Le Traité sur l’interdiction des armes nucléaires (TIAN), adopté le 7 juillet 2017, a une approche précisément basée sur cette notion de la sécurité humaine. En effet, le TIAN place au centre de ses préoccupations non pas l’État mais les populations civiles, dans l’objectif de les protéger des conséquences de l’emploi des armes nucléaires ainsi que de leur porter assistance si elles ont été victimes de ces armes (telles les Hibakushas, victimes des essais nucléaires au Japon en 1945). Les gouvernants qui ont adopté cet instrument ont compris que l’approche sécuritaire uniquement étatique était une menace à la sécurité de l’humanité.

À ce jour, le TIAN a obtenu 81 signatures et 36 ratifications. Il entrera en vigueur une fois la cinquantième ratification déposée, probablement au cours de cette année 2020.

Il n’est plus à démontrer à quel point une politique de défense, basée sur la dissuasion nucléaire, est devenue obsolète, dangereuse et financièrement insoutenable. Depuis 2003, près de 100 milliards d’euros ont ainsi été dépensés dans cet armement. Durant ces deux dernières années c'est un minimum de 9,15 milliards d'euros qui a été attribué à cette politique (4,45 Mds € en 2019 et 4,7 Mds € 2020).

Engager une nouvelle réflexion sur les véritables besoins sécuritaires de l'être humain, sur les problématiques mondiales à affronter (réchauffement climatique, futures pandémies...) doit devenir une obligation de bon sens. Cette situation d’urgence que nous vivons montre bien à quel point notre sécurité est indivisible : « Ou bien la même sécurité existe pour tous, ou bien elle n’existe pour personne. La seule base solide pour la sécurité est la reconnaissance des intérêts de tous les peuples et de toutes les nations, et de leur égalité dans les affaires internationales » (Mikhaïl Gorbatchev, Perestroïka : vues neuves sur notre pays et le monde, 1987).

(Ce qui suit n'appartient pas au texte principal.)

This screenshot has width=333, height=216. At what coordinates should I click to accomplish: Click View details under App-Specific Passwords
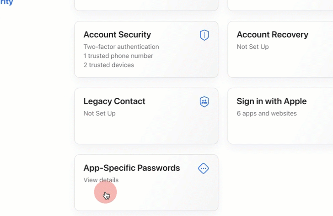pyautogui.click(x=101, y=180)
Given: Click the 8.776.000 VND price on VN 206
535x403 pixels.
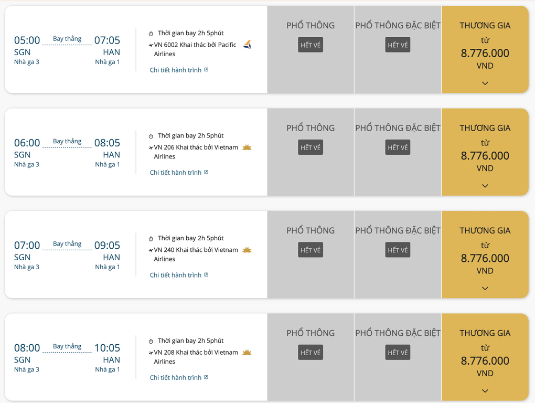Looking at the screenshot, I should pos(485,156).
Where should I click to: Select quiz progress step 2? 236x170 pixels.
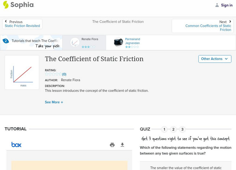(x=173, y=129)

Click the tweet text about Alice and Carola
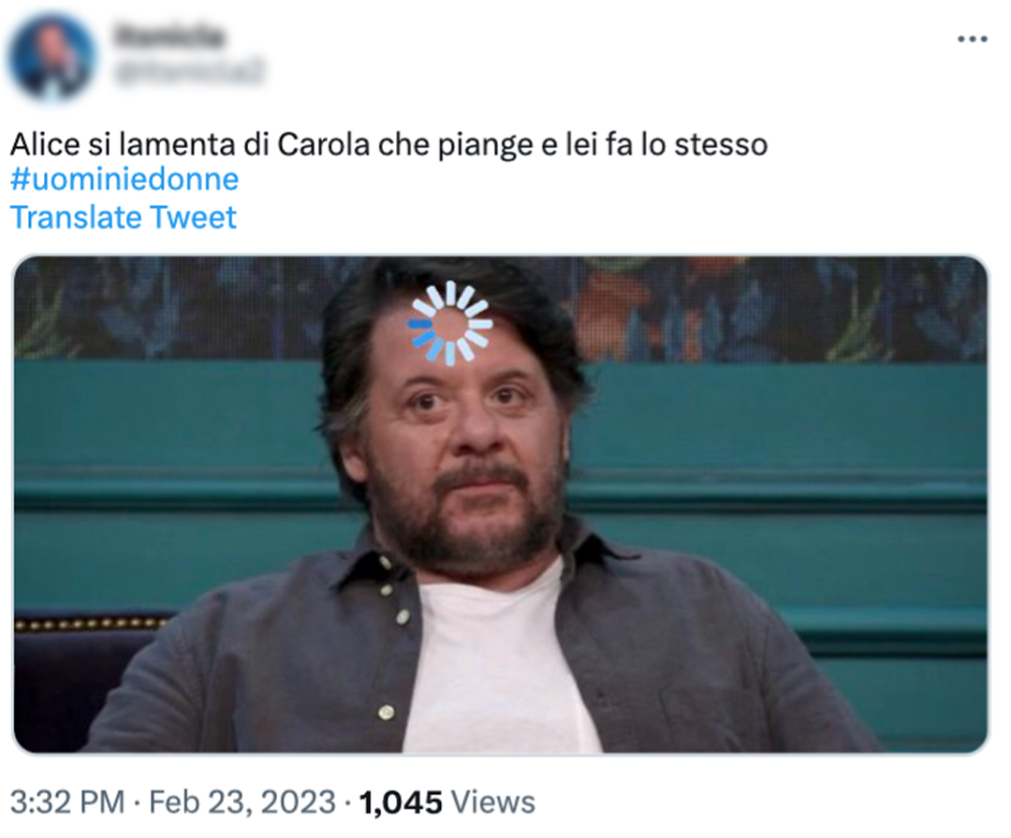pyautogui.click(x=388, y=144)
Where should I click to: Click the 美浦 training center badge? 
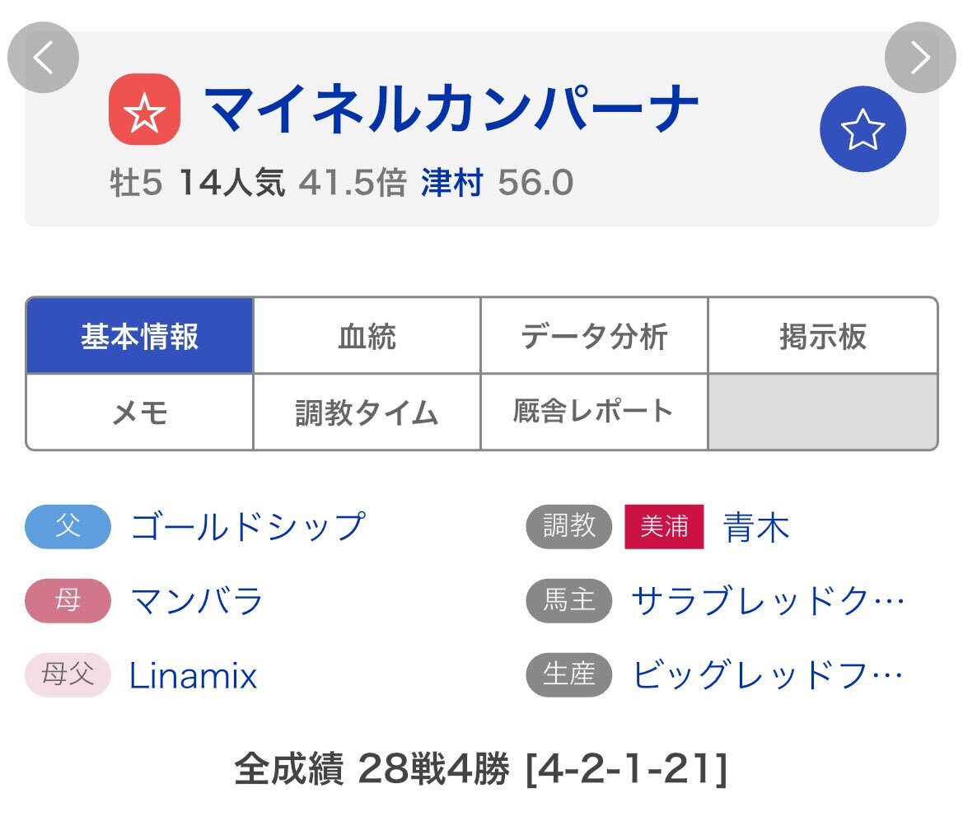[664, 527]
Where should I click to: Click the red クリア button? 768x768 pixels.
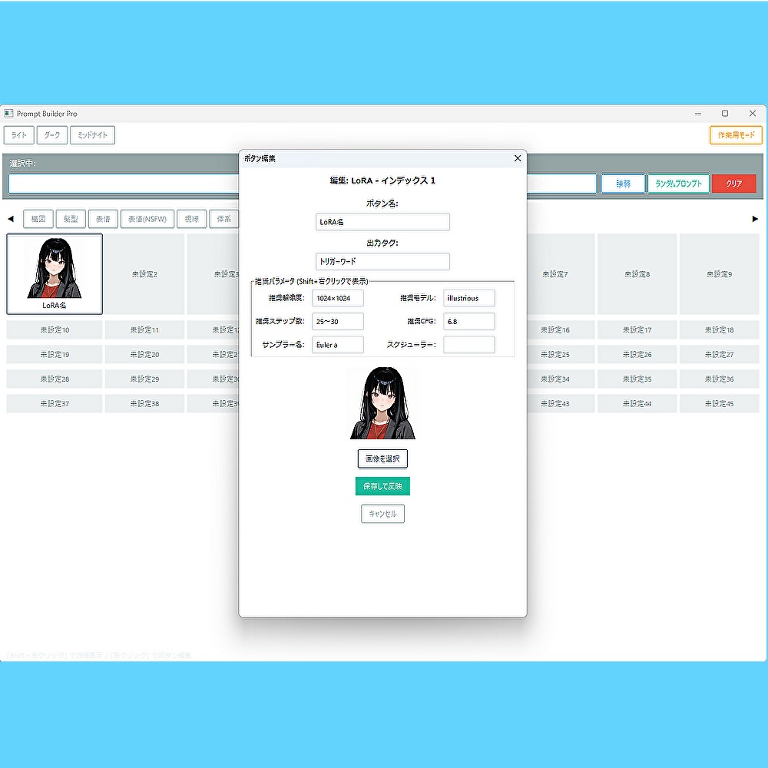pyautogui.click(x=734, y=184)
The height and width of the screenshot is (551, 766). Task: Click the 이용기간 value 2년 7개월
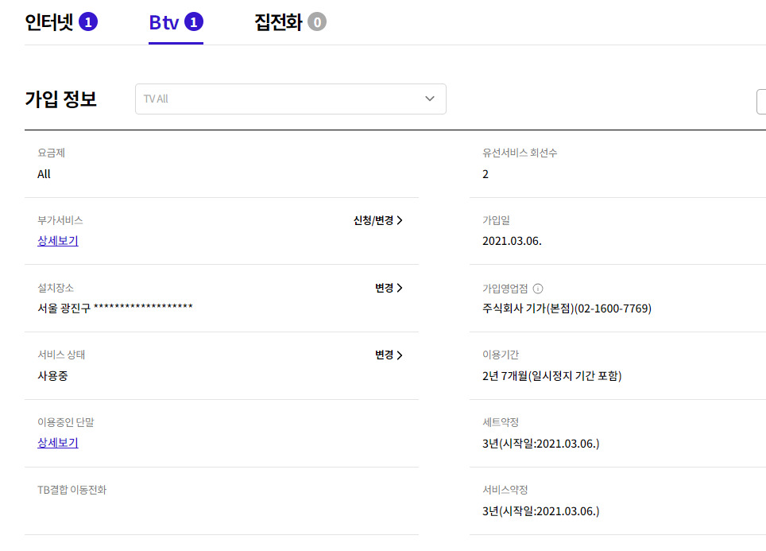pos(551,376)
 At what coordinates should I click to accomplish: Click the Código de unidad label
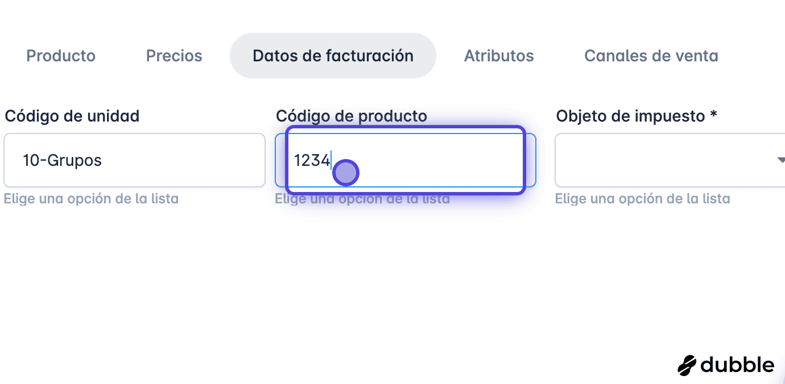pyautogui.click(x=72, y=116)
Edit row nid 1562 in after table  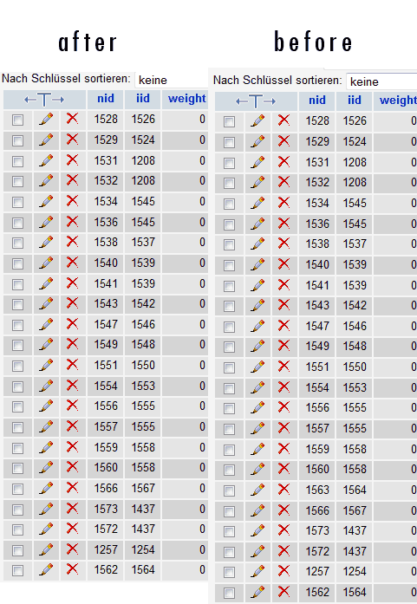[x=46, y=569]
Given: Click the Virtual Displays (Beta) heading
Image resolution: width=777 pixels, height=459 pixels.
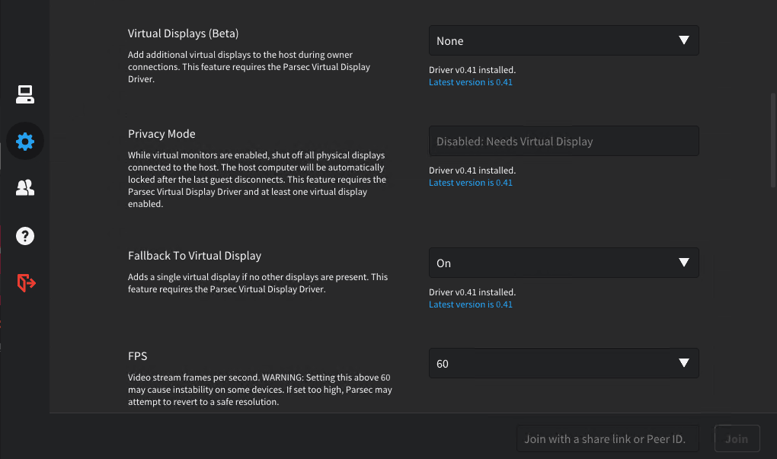Looking at the screenshot, I should [x=183, y=33].
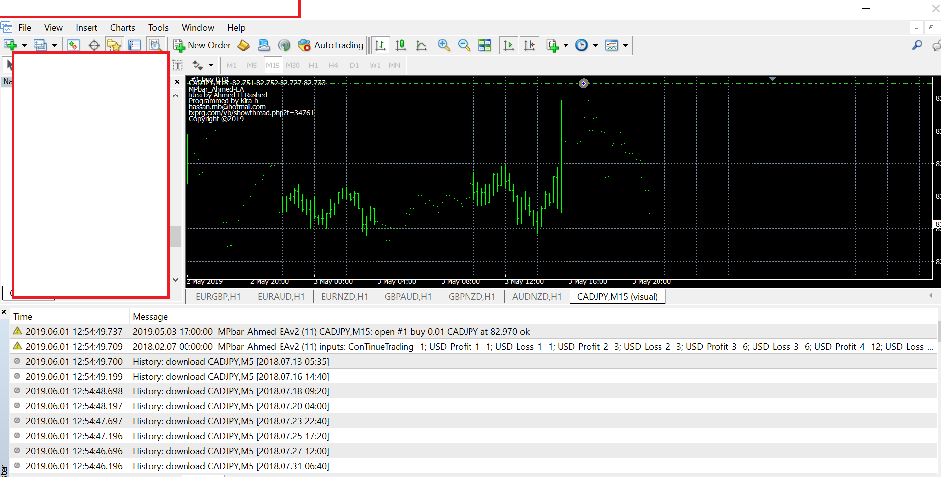Image resolution: width=941 pixels, height=477 pixels.
Task: Select the M15 timeframe button
Action: pyautogui.click(x=273, y=65)
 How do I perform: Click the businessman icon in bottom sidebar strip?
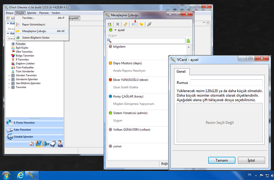pyautogui.click(x=60, y=144)
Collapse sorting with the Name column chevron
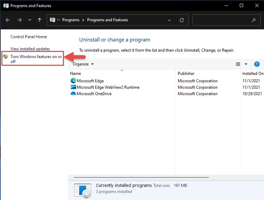The height and width of the screenshot is (200, 264). click(122, 70)
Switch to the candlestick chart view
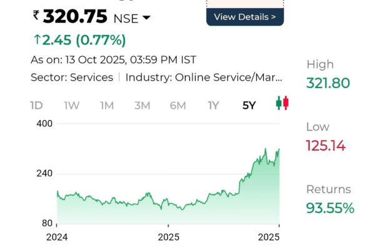This screenshot has height=250, width=375. point(283,104)
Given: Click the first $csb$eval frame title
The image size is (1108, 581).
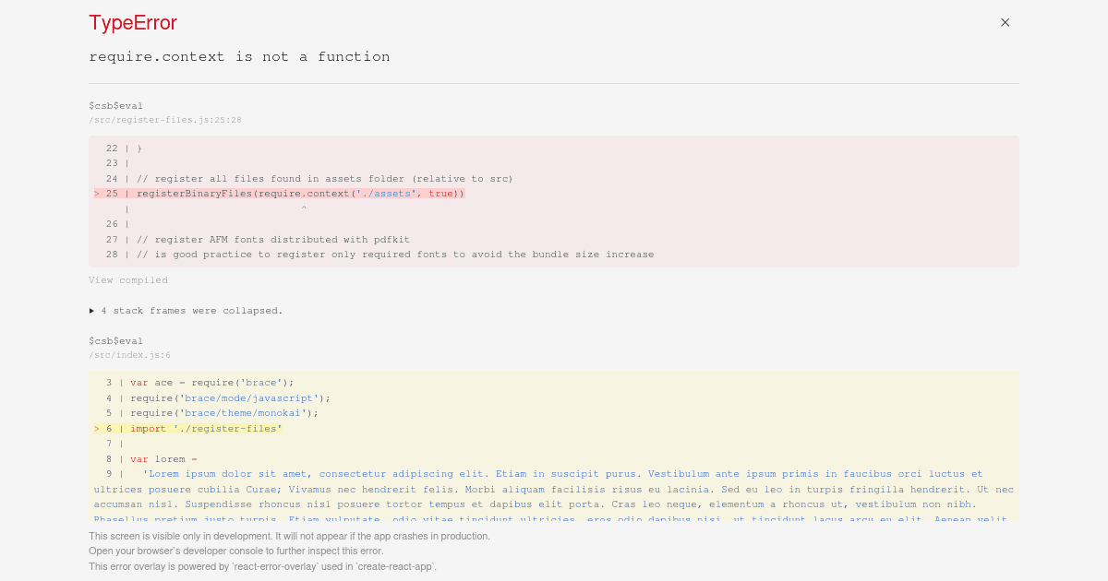Looking at the screenshot, I should tap(115, 105).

La transition vers un monde sans armes nucléaires sera certainement longue, semée d’embûches et d’incertitudes, mais l’Homme, une fois sorti de cette parenthèse nucléaire, aura totalement changé son regard sur lui-même et sa sécurité.

La Campagne internationale pour abolir les armes nucléaires (ICAN) et sa branche française ICAN France travaillent résolument pour cette politique de sécurité humaine.